DataHandler
- class cait.DataHandler(record_length: int = 16384, sample_frequency: int = 25000, channels: Optional[list] = None, nmbr_channels: Optional[int] = None, run: Optional[str] = None, module: Optional[str] = None)[source]
Bases:
cait.mixins._data_handler_simulate.SimulateMixin,cait.mixins._data_handler_rdt.RdtMixin,cait.mixins._data_handler_plot.PlotMixin,cait.mixins._data_handler_features.FeaturesMixin,cait.mixins._data_handler_analysis.AnalysisMixin,cait.mixins._data_handler_fit.FitMixin,cait.mixins._data_handler_csmpl.CsmplMixin,cait.mixins._data_handler_ml.MachineLearningMixin,cait.mixins._data_handler_bin.BinMixinA class for the processing of raw data events.
The DataHandler class is one of the core parts of the cait Package. An instance of the class is bound to a HDF5 file and stores all data from the recorded binary files (*.rdt, …), as well as the calculated features (main parameters, standard events, …) in the file.
- Parameters
record_length (int) – The number of samples in one record window. To ensure performance of all features, this should be a power of 2.
sample_frequency (int) – The sampling frequency of the recording.
channels (list of integers or None) – The channels in the *.rdt file that belong to the detector module. Attention - the channel number written in the *.par file starts counting from 1, while Cait, CCS and other common software frameworks start counting from 0.
nmbr_channels – The total number of channels.
run (string or None) – The number of the measurement run. This is a optional argument, to identify a measurement with a given module uniquely. Providing this argument has no effect, but might be useful in case you start multiple DataHandlers at once, to stay organized.
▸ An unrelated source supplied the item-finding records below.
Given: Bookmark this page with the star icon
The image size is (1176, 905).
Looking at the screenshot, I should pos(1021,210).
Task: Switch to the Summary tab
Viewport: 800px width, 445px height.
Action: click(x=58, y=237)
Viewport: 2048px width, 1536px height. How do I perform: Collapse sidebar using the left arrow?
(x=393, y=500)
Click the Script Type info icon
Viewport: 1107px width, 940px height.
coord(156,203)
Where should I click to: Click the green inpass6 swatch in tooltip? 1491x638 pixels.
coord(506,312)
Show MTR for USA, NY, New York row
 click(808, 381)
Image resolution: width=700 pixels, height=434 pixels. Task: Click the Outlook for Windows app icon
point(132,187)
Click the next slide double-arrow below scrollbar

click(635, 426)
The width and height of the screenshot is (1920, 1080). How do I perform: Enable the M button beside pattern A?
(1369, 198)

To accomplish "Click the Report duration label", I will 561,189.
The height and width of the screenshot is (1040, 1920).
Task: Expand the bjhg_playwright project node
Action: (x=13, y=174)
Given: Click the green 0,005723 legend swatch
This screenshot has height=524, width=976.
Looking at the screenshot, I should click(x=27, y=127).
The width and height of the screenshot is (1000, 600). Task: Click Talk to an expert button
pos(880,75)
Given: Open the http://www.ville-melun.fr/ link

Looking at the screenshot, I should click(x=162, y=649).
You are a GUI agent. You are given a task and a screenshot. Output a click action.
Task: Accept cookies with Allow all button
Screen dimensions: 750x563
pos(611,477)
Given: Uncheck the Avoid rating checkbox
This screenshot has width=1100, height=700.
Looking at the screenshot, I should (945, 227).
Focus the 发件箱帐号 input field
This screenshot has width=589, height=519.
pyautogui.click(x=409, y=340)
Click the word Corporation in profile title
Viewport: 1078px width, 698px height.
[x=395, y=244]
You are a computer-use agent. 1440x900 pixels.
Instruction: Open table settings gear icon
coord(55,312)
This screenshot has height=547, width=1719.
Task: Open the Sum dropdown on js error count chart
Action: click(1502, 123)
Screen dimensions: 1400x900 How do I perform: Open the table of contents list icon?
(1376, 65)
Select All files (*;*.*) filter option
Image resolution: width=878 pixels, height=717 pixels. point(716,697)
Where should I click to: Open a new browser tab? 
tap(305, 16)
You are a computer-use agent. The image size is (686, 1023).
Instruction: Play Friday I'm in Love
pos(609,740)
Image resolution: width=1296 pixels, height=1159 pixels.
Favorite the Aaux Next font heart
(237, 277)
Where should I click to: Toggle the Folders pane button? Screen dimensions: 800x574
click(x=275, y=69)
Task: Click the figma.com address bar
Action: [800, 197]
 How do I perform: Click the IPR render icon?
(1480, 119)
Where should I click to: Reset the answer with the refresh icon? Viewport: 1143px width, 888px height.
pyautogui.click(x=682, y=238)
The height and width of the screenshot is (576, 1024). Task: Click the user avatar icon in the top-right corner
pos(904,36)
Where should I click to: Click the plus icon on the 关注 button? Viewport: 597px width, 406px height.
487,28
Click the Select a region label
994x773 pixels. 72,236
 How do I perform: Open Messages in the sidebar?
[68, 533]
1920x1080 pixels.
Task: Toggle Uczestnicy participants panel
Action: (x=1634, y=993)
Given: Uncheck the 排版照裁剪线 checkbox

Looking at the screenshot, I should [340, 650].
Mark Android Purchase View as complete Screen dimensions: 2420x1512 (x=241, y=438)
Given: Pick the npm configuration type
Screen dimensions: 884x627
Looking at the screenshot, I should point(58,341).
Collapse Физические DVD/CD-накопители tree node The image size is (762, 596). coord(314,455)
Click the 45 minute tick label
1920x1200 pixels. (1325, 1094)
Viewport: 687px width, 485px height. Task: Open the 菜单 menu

module (string or None) – The naming of the detector module. Optional argument, for unique identification of the physics data. Providing this argument has no effect, but might be useful in case you start multiple DataHandlers at once, to stay organized.
Example for the generation of an HDF5 for events from an test *.rdt file:
>>> import cait as ai >>> test_data = ai.data.TestData(filepath='test_001') >>> test_data.generate(source='hw') Rdt file written. Con file written. Par file written. >>> dh = ai.DataHandler() DataHandler instance created. >>> dh.convert_dataset(path_rdt='./', fname='test_001', path_h5='./') Start converting. READ EVENTS FROM RDT FILE. Total Records in File: 40 Event Counts: 19 WORKING ON EVENTS WITH TPA = 0. CREATE DATASET WITH EVENTS. CALCULATE MAIN PARAMETERS. WORKING ON EVENTS WITH TPA = -1. CREATE DATASET WITH NOISE. WORKING ON EVENTS WITH TPA > 0. CREATE DATASET WITH TESTPULSES. CALCULATE MP. Hdf5 dataset created in ./ Filepath and -name saved.
Most of the methods are included via parent mixin classes (see folder cait/mixins).
- content(group: Optional[str] = None, print_info: bool = False)[source]
Print the whole content of the HDF5 and all derived properties. The shape of the datasets as well as their datatypes are also given.
- Parameters
group (string or None) – The name of a group in the HDF5 file of which we print the content. If None, all groups are printed.
print_info (bool) – Print an explanation of the content output.
- downsample_raw_data(type: str = 'events', down: int = 16, dtype: str = 'float32', name_appendix: str = '', delete_old: bool = True, batch_size: int = 1000, repackage: bool = False)[source]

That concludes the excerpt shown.